Foi publicado no jornal vimaranense Fraternidade,
na sua edição de 22 de Março de 1870. Republiquei-o
neste blogue no final
de Julho de 2013, depois de o
traduzir, já que a publicação original saiu em castelhano. Este texto aparece, em
versão castelhana, no
blogue colecciondeminiaturas.blogspot.com,
numa
publicação datada
de 9 de Maio de 2017, com a indicação de que
o
original da
Fraternidade
era
acompanhado por
um
desenho da Pedra Formosa, de Vermell,
informação
que
não corresponde à verdade: não
há nenhum desenho da Pedra Formosa na Fraternidade
de 22 de Março de 1870, o que revela que quem tal
diz
nunca
pôs os olhos naquele jornal.
Mas
o mais interessante é que o texto que o membro da Real
Academia de Bellas Artes de Granada publicou
é muito diferente do original de Luis Vermell. E a explicação das incontáveis disparidades que saltam aos olhos de quem compara as duas versões resulta de ser uma retroversão
da minha tradução do texto original. Explicando melhor: em 1870, a
Fraternidade publicou
o texto original em castelhano, em 2013, eu traduzi-o para português, e o que
foi publicado em 2017 foi uma tradução da minha tradução.
Comparemos um
excerto das três
versões:
Versão
1 (texto original de Luis Vermell, do jornal a Fraternidade de 22 de
Março de 1880):
Algun
historiador que he leido, dice que estas ruinas son de ciudad, y que
Santiago predicó en ella y de dejó á San Torcuato por obispo:
conjeturo que nunca fueron de poblacion, pues ni rastro de téjas
planas ni semicirculares, ni fragmentos arquitectónicos se ven; lo
que veo es una ancha calzada por la que he subido, y, en cada lado de
donde ahora acaba, la raquítica base de dos torres circulares, del
mismo tamaño de mas de 18 que por aqui he descubierto entre gran
pedregal aun bastante de labrado, apesar de llevarselo: algunas estan
juntas de dos en dos, y son constuidas de piedras irregulares unidas
com tierra: de una todavia ecsiste parte inferior de su puerta de
cara al Este [...]
Versão
2 (texto traduzido para
português, publicado nas Memórias de Araducaem 29 de Julho de 2013):
Um
historiador que eu li diz que estas ruínas são de cidade, e que S.

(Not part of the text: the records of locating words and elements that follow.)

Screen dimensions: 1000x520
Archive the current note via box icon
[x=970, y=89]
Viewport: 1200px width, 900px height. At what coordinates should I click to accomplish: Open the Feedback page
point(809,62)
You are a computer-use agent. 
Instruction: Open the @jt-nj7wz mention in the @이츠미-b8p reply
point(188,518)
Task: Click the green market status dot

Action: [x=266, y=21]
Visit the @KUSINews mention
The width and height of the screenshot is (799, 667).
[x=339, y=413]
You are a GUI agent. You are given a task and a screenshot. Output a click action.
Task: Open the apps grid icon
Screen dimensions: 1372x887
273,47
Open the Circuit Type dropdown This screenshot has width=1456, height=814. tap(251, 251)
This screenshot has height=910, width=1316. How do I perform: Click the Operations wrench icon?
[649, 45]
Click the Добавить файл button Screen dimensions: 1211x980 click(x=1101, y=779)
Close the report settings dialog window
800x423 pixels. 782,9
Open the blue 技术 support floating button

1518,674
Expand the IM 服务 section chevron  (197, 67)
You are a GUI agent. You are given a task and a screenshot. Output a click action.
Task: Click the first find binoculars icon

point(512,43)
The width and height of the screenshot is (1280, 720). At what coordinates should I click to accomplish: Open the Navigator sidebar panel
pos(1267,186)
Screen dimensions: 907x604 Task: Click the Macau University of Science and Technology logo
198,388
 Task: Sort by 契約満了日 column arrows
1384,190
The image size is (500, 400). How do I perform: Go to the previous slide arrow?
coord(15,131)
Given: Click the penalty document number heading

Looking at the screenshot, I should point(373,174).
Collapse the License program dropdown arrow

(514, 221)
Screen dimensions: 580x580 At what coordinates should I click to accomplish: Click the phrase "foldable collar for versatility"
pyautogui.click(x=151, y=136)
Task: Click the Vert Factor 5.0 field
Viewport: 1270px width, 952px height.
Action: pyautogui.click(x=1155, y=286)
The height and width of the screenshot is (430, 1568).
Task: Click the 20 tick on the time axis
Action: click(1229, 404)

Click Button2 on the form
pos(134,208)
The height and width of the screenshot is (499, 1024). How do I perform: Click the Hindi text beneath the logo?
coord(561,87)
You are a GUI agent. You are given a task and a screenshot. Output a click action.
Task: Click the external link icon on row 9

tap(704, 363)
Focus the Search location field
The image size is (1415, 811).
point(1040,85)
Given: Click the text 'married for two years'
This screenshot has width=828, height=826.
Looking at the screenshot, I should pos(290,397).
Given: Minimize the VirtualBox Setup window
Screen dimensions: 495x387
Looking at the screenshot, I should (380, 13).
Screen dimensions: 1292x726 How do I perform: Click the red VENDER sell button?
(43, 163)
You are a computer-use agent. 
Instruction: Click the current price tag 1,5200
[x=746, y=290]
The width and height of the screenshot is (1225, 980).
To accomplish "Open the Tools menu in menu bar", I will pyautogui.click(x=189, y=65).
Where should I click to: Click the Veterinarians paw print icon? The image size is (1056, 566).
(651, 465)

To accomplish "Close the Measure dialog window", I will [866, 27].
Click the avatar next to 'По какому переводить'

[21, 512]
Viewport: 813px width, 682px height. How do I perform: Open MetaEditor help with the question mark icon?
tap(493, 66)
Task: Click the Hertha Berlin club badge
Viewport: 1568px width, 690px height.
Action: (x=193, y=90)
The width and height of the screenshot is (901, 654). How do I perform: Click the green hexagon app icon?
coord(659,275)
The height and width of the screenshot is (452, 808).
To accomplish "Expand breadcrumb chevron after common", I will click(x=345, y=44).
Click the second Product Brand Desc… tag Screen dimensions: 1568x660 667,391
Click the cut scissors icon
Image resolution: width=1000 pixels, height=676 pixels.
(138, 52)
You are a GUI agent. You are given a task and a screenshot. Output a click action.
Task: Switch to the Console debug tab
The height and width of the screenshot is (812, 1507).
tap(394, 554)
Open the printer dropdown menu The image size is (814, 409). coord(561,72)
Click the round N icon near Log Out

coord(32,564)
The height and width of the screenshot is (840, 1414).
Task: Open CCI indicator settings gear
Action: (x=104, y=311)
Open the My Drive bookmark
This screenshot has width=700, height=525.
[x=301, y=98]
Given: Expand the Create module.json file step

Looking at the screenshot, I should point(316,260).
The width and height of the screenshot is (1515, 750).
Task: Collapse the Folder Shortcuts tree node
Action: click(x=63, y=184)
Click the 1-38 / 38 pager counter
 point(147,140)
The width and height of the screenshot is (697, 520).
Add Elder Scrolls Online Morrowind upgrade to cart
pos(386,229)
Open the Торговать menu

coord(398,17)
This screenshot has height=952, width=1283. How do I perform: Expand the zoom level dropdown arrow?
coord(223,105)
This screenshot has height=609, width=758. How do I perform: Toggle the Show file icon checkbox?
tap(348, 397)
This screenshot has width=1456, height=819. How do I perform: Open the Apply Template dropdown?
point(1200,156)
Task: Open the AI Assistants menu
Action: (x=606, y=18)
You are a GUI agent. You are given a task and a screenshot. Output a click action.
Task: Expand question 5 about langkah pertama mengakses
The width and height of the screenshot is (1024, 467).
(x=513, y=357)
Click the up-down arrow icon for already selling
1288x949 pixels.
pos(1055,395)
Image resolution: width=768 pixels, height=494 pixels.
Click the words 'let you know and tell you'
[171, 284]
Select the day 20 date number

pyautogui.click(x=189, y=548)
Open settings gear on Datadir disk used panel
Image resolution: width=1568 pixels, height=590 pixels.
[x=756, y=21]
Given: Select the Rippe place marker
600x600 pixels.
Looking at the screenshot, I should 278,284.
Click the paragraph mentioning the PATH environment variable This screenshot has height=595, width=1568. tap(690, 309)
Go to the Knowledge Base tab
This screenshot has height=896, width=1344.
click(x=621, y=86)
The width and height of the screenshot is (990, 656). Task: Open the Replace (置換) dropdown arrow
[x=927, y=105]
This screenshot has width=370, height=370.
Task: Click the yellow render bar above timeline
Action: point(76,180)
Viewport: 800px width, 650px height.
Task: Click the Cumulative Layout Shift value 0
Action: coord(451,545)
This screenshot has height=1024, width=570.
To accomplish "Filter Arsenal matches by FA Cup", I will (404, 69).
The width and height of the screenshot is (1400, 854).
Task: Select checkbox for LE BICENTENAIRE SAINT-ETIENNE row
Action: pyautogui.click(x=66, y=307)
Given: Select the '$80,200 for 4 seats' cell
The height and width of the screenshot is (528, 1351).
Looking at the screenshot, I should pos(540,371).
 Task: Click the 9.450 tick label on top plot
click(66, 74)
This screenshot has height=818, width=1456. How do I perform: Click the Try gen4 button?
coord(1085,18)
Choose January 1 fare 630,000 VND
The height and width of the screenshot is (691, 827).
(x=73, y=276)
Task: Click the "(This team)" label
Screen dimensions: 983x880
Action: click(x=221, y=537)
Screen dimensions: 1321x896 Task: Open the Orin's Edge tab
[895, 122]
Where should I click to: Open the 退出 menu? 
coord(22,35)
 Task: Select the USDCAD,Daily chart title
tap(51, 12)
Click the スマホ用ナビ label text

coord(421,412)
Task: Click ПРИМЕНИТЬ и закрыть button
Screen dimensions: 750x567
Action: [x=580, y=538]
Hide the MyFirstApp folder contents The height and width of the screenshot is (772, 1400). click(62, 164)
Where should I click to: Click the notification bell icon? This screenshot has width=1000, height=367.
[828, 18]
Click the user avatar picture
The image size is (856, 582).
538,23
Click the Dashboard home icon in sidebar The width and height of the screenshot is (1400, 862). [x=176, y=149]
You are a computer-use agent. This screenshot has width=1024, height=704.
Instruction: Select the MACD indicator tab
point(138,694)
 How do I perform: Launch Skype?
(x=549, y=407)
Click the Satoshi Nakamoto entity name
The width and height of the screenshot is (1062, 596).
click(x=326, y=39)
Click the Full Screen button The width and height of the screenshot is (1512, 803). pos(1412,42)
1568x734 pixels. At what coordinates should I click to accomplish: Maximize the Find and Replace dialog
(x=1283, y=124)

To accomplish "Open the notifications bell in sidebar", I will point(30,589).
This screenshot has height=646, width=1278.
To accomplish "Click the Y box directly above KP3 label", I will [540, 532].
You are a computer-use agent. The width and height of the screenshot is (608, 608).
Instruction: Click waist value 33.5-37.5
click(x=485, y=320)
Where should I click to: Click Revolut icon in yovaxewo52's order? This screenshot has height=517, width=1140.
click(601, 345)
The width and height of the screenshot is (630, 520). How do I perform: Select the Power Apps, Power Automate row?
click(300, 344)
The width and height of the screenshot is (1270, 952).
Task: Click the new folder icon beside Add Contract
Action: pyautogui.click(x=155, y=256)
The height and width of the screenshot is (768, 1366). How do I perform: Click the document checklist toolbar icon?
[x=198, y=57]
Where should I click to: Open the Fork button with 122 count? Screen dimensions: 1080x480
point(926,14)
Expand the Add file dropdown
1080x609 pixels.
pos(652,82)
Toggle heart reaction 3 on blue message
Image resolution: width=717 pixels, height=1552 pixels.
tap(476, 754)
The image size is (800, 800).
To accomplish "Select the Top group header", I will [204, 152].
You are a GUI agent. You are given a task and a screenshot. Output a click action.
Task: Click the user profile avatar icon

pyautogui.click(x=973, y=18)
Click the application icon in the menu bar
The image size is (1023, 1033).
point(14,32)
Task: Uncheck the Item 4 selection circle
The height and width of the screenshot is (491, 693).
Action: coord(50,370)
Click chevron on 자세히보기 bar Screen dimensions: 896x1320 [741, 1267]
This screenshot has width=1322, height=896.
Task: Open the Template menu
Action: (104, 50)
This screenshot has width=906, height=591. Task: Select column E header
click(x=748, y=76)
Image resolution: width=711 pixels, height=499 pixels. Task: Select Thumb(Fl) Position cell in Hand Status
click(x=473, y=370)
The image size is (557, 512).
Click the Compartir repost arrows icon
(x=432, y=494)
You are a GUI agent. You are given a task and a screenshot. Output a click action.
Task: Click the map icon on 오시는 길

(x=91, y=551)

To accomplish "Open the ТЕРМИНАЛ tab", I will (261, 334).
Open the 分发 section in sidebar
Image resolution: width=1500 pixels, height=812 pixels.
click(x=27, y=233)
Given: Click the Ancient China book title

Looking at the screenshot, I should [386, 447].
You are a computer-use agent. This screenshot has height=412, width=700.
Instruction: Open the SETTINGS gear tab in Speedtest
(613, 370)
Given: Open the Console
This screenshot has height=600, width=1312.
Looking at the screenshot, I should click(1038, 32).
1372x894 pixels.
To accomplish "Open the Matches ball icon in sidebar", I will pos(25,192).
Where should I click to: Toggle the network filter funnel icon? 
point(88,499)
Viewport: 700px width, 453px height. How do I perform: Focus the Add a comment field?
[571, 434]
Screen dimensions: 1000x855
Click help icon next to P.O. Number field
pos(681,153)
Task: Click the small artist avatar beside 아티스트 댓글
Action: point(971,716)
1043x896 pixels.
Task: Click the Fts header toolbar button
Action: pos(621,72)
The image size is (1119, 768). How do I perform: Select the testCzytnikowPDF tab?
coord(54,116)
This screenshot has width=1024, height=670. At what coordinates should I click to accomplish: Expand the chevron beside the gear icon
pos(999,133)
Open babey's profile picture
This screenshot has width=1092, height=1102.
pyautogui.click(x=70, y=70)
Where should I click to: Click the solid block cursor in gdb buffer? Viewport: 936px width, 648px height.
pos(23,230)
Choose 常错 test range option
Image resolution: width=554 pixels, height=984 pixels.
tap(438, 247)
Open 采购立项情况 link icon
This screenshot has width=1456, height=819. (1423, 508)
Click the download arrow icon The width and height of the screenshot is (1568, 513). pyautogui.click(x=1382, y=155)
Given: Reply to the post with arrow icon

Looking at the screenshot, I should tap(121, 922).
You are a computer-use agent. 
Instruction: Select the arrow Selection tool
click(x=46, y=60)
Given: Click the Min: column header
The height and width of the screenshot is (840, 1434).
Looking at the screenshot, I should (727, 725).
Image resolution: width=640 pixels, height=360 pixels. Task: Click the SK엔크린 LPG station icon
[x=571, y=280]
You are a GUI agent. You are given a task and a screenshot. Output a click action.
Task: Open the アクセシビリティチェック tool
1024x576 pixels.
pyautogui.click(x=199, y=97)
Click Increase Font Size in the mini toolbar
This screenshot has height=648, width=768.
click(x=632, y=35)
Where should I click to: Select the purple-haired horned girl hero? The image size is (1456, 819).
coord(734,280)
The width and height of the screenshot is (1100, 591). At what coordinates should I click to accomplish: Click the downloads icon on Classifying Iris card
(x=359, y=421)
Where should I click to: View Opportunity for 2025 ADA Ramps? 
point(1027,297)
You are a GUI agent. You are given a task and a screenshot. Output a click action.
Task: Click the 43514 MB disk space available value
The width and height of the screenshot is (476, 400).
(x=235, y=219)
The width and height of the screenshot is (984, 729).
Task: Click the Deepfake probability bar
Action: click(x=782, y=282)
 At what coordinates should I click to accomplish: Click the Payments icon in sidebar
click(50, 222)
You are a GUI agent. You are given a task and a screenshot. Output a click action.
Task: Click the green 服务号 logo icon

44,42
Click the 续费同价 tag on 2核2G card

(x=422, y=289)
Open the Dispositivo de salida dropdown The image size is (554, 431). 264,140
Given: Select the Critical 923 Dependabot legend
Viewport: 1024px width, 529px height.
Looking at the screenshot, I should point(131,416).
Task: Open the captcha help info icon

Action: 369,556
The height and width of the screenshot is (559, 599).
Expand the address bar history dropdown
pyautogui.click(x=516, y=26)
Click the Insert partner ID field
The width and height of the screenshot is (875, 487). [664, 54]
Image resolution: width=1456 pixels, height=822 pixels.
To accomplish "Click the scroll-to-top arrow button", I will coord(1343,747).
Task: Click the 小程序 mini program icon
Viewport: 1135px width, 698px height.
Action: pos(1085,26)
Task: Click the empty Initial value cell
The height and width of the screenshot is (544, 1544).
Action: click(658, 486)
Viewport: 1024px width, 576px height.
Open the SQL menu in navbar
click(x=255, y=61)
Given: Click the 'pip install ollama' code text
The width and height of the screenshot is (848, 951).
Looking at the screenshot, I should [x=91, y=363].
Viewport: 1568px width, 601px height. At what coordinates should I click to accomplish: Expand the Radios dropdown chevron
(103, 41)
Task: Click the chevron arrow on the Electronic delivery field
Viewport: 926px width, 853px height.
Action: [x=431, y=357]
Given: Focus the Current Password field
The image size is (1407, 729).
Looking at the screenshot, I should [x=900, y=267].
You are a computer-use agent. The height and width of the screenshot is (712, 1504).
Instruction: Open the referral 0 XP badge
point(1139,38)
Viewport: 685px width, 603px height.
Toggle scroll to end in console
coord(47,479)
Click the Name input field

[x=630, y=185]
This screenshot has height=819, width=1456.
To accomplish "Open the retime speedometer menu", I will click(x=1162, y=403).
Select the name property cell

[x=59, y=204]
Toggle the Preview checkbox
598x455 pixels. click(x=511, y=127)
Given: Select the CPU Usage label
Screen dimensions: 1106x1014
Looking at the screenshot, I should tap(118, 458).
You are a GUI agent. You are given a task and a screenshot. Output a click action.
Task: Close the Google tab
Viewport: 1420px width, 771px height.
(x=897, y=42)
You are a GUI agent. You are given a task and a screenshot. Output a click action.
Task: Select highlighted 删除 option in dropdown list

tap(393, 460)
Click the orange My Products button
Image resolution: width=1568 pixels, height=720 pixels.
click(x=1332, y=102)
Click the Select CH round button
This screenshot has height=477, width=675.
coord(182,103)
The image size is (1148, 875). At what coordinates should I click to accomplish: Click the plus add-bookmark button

Tiago pregou nela e lhe deixou S. Torcato como Bispo. Eu acho que
nunca foram de povoação, pois que nem rasto de telhas planas, nem
semicirculares ou fragmentos arquitectónicos se vêem; o que vejo é
uma ampla calçada, pela qual subi, e, de cada lado do ponto onde
agora termina, a base circular raquítica de duas torres, do mesmo
tamanho de mais de 18 que eu descobri, ainda entre muita pedraria
lavrada, apesar de a levarem. Algumas estão juntas aos pares e são
construídas de pedras irregulares ligadas com terra. Não obstante,
de uma ainda existe a parte inferior da sua porta voltada para o
Este.
Versão
3 (o
“mesmo” texto, publicado no
blogue colecciondeminiaturas.blogspot.com, em 9 de Maio de 2017):
Un
historiador que he leído, dice que son las ruinas de una antigua
ciudad, que fundó el apóstol Santiago y que dejó San Torcato como
obispo. En mi opinión creo que nunca fue una ciudad, ya que no hay
rastros de tejados semicirculares, ni se ven fragmentos
arquitectónicos; lo que vi fue una amplia calzada por la que subí,
descubriendo al final a cada lado, las bases circulares de dos
raquíticas torres, hechas con más de 18 piedras labradas del mismo
tamaño, entre otras muchas por allí esparcidas. Algunas aparecen
juntas, de dos en dos, construidas con piedras irregulares ligadas
con tierra. Sin embargo, todavía se conserva la parte inferior de
una puerta orientada hacia el este.
Como
diria o outro, não havia necessidade... de pôr na pena de Luis Vermell aquilo que ele nunca escreveu, o que era simples de evitar. Bastava contactar o autor das Memórias de Araduca (o formulário de contacto está no menu do cabeçalho) que ele teria todo o prazer em pôr à disposição uma cópia do texto original de 1870.